Horaire normal ou continu ?

Lors de la dernière séance des questions orales, mardi dernier à la chambre des conseillers, le ministre de la fonction publique et de la réforme administrative, M’Hamed El Khalifa, a été interpellé au sujet du projet sur l’application de l’horaire continu dans les administrations.
Depuis quelques années, à l’approche de la période estivale, ce débat ressurgit et à peu près à la même époque de l’année. En effet, le 21 juin 2001, cette question avait fait l’objet d’une question orale. A l’époque, le ministre chargé du dossier, Aziz El Husein avait déclaré que l’instauration d’un tel système entre dans une vision d’une réforme globale de l’administration. Cette année, les interrogations ont porté sur les résultats de l’étude destinée à l’adoption de l’horaire continu dans les administrations publiques.
Cette enquête, selon les dires de M. M’Hamed El Khalifa est parvenu entre les mains de la primature. Le même ministre a précisé que le document sera soumis ultérieurement au conseil du gouvernement. Au niveau de la procédure, cette étude a fait l’objet d’une commission ministérielle qui a tenue plusieurs réunions.
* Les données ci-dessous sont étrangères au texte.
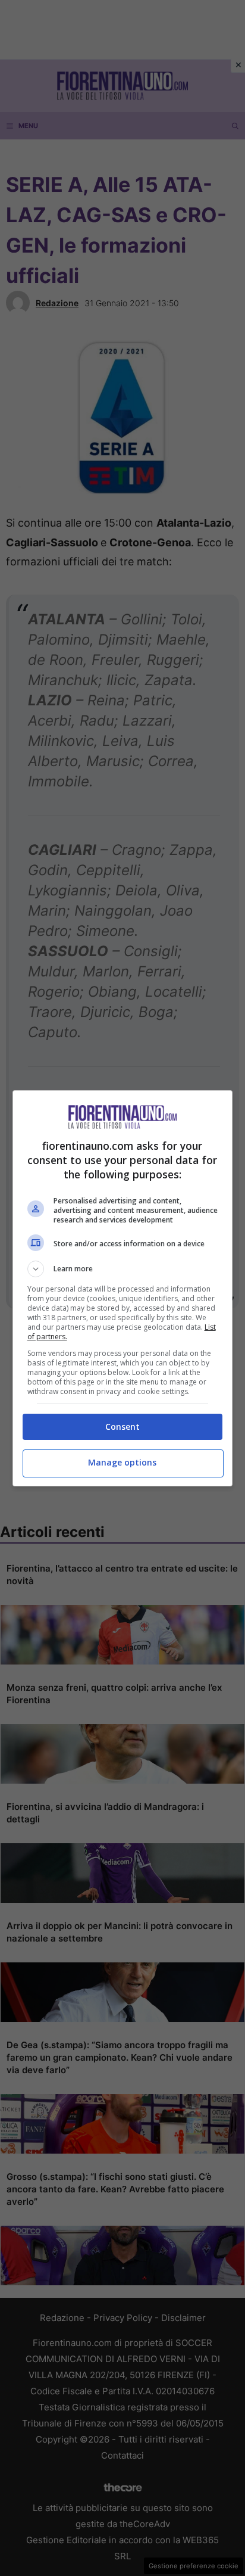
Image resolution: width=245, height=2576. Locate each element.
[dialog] (122, 1288)
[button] (122, 1269)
Ces dernières se sont penchées sur les différentes mesures et les initiatives nécessaires à la mise en place de ce mode de fonctionnement. Si dans d’autres pays, l’application de l’horaire continu s’est réalisée dans le but d’une optimisation des services administratif, au Maroc, le dernier débat avait particulièrement mis en avant, une certaine épargne de l’énergie, en raison notamment de la réduction des trajets des fonctionnaires. De même, une théorie sur la diminution du taux de pollution était envisagée. Pour l’heure, le ministre a tenu à émettre une distinction. C’est ainsi que le ministre a mis l’accent sur «la nécessité d’éviter de faire le lien entre l’horaire continu et l’horaire d’été». Et il a ajouté que : «le premier a un rapport direct avec la modernisation de l’administration marocaine alors que pour le second il s’agit d’une mesure normale qui peut-être prise dans le cadre des règlements en vigueur».
Concernant les administrations, il existe un décret royal numéro 85, qui réglemente les horaires de travail (des établissements publics, des collectivités locales, les établissements d’Etat et les services exploités par voie contractuelle), dont la troisième disposition donne la prérogative au chef des administrations de fixer celles qui conviennent «au bon déroulement de leurs services ». en revanche, le ministre de la fonction publique a été explicite en ce qui concerne l’application de l’horaire d’été dans les administrations centrales. Selon lui, «ledit décret ne contient pas de dispositions claires permettant l’adoption de cet horaire des services en question». Cet été les salariés marocains vivront à deux rythmes.